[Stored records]
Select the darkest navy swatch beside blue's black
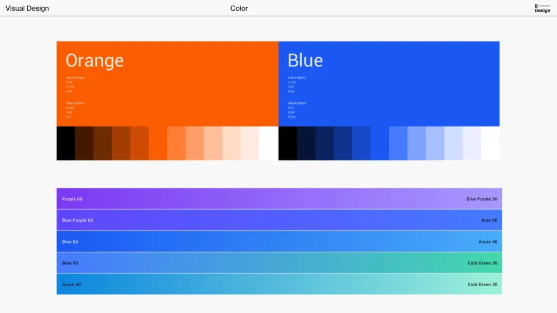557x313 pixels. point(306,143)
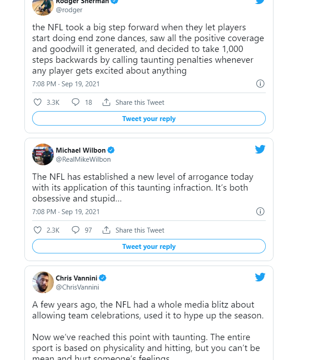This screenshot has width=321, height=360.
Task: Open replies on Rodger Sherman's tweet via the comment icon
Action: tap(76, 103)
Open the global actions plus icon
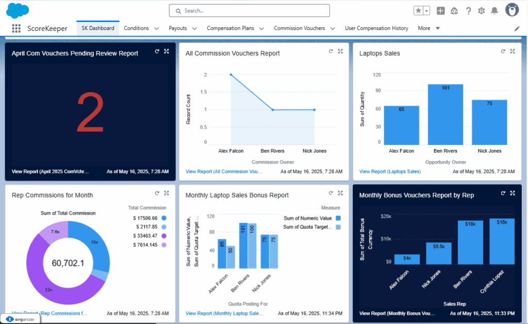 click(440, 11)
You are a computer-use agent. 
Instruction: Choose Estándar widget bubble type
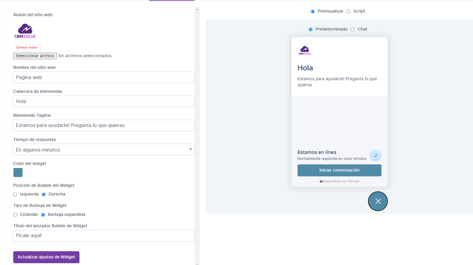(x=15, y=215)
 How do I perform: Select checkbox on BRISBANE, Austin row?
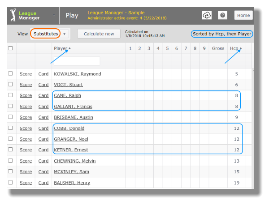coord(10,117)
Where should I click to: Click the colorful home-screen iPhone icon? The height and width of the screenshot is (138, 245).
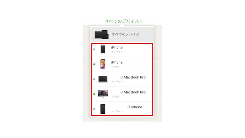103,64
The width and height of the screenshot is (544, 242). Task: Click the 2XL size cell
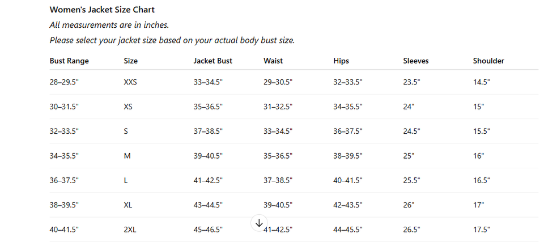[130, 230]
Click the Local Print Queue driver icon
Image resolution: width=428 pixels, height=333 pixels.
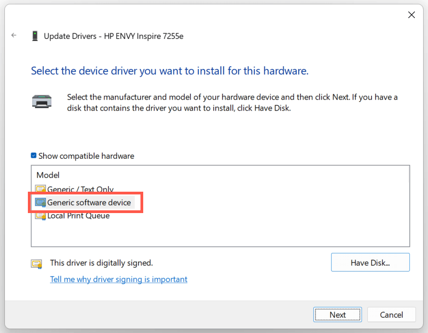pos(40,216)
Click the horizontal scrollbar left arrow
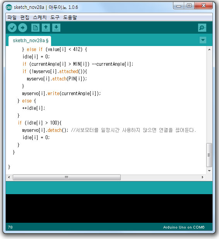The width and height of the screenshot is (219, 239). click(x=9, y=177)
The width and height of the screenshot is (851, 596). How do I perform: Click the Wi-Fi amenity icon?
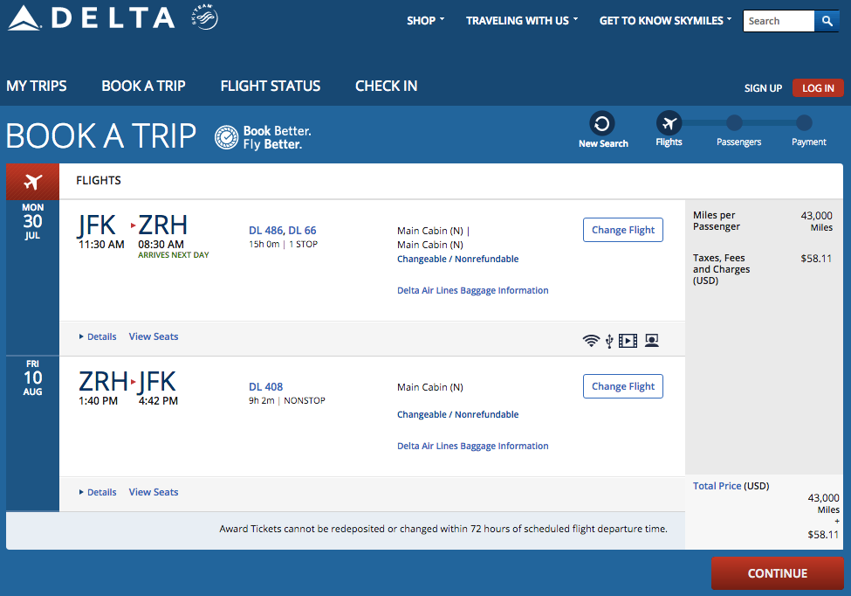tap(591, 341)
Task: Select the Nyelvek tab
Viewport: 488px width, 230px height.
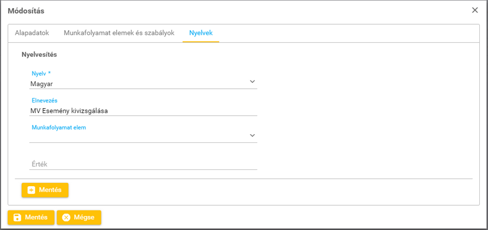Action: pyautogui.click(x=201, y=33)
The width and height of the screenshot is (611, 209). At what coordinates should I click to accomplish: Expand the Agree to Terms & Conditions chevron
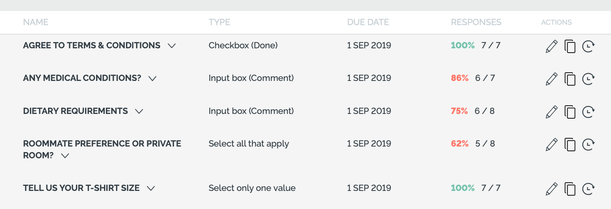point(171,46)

---

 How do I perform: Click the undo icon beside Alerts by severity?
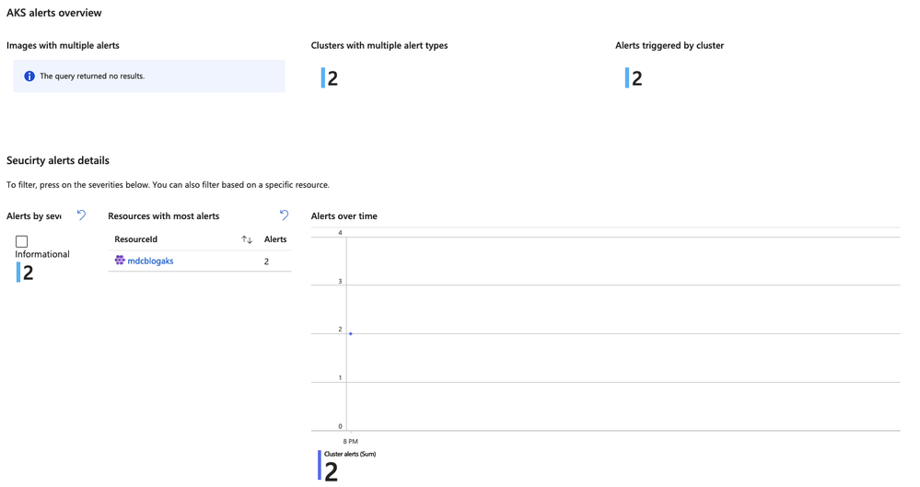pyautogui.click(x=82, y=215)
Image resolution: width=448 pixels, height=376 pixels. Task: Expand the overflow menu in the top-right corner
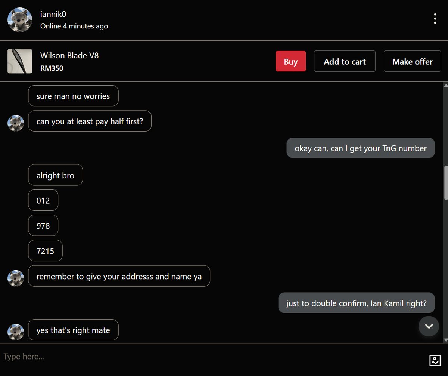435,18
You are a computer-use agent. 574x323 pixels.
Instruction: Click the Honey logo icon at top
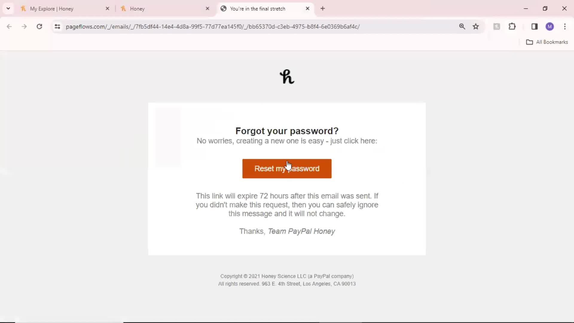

§ What needs to be done:
Each line above starting at the one holding "Image resolution: width=448" and ending at the one holding "Instruction: Click the Honey logo icon at top" should be set down exactly as it stands, both ends included, with no pictures.

§ Your solution:
Image resolution: width=448 pixels, height=376 pixels. Task: Expand the overflow menu in the top-right corner
435,18
You are a computer-use agent. 574x323 pixels.
Instruction: Click the Honey logo icon at top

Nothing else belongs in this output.